About this task >> Give all of the data below again exactly, and drop the images.

Data provided >>

--*--

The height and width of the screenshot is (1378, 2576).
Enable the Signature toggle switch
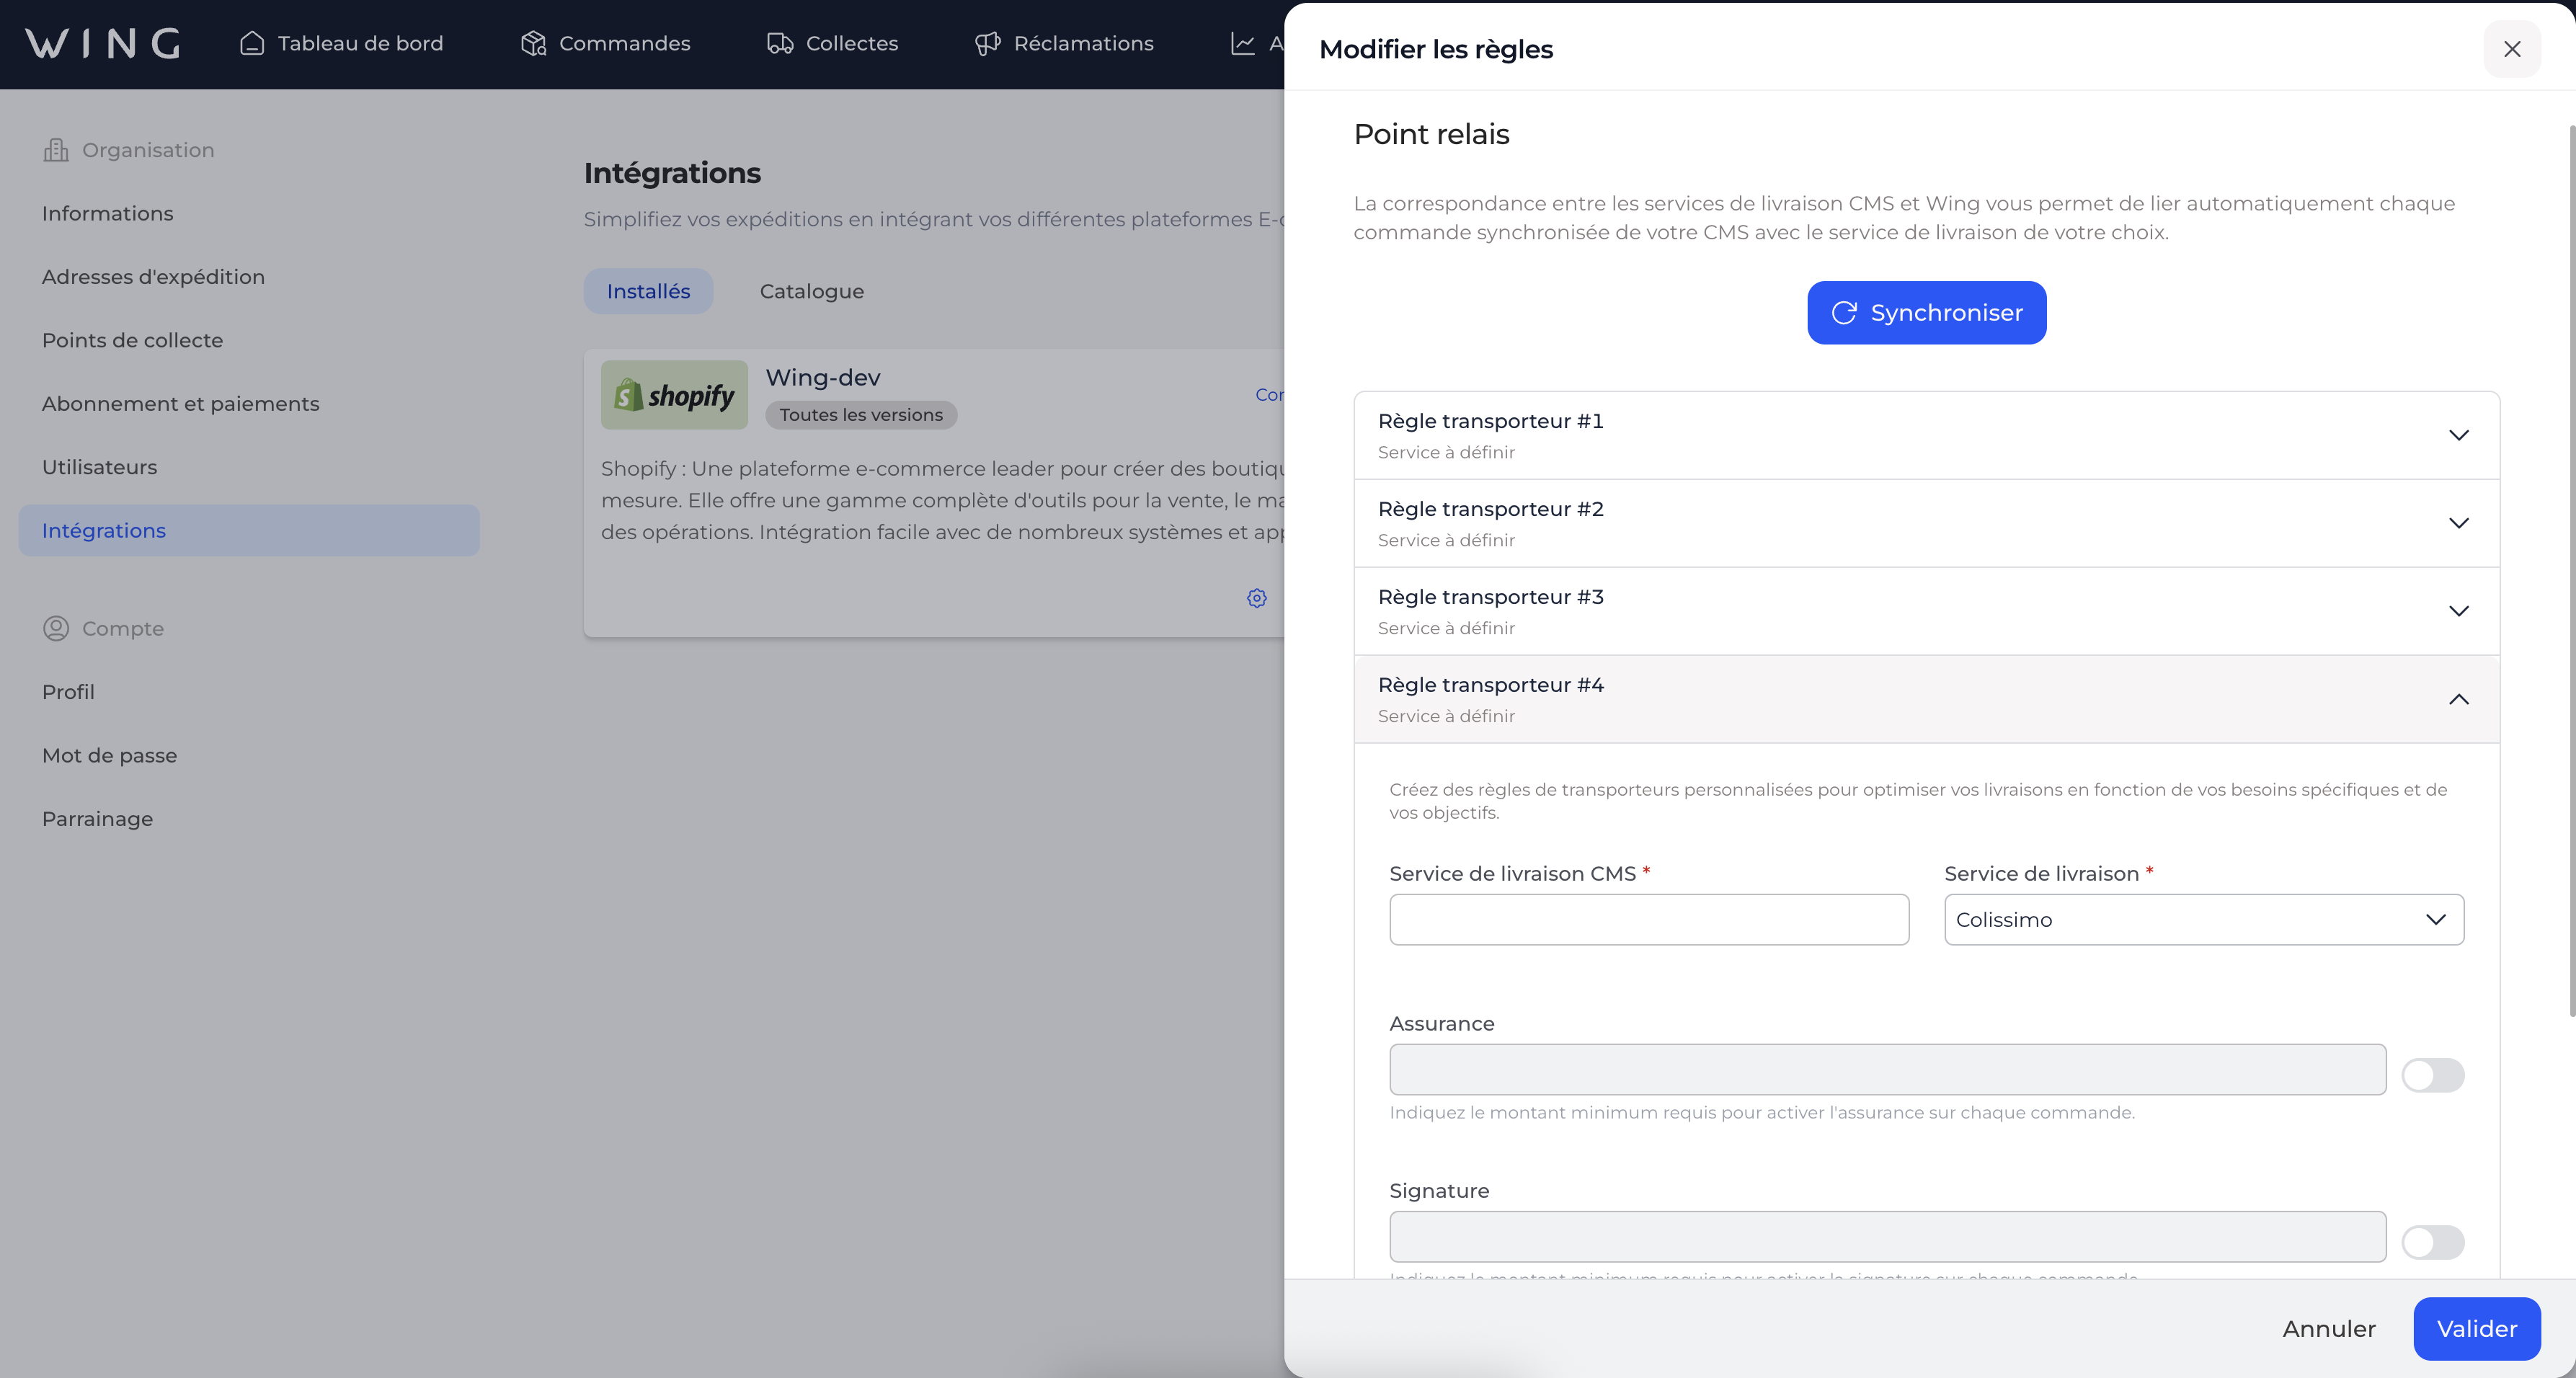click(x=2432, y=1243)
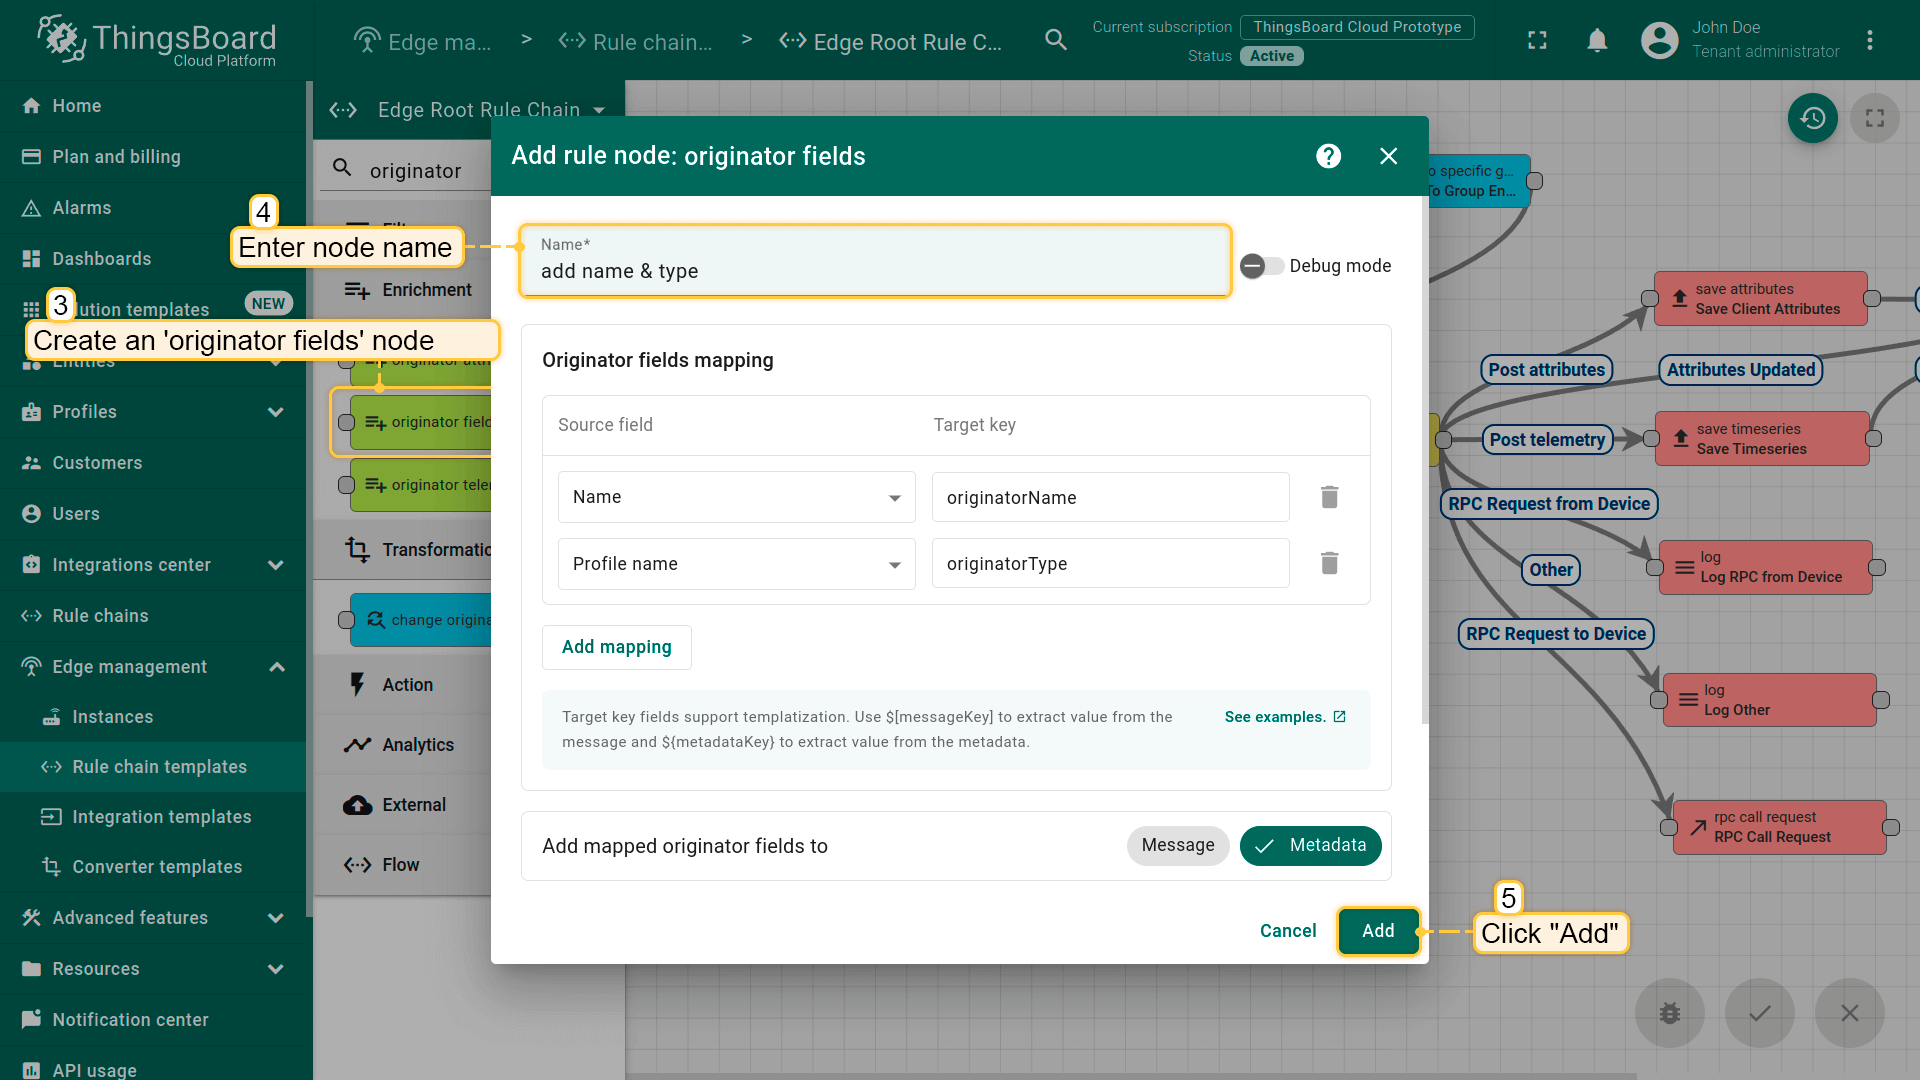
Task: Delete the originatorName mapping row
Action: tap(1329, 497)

--*--

Solution for this problem >>
The height and width of the screenshot is (1378, 2576).
Enable the Signature toggle switch
click(x=2432, y=1243)
Task: Delete the originatorName mapping row
Action: tap(1329, 497)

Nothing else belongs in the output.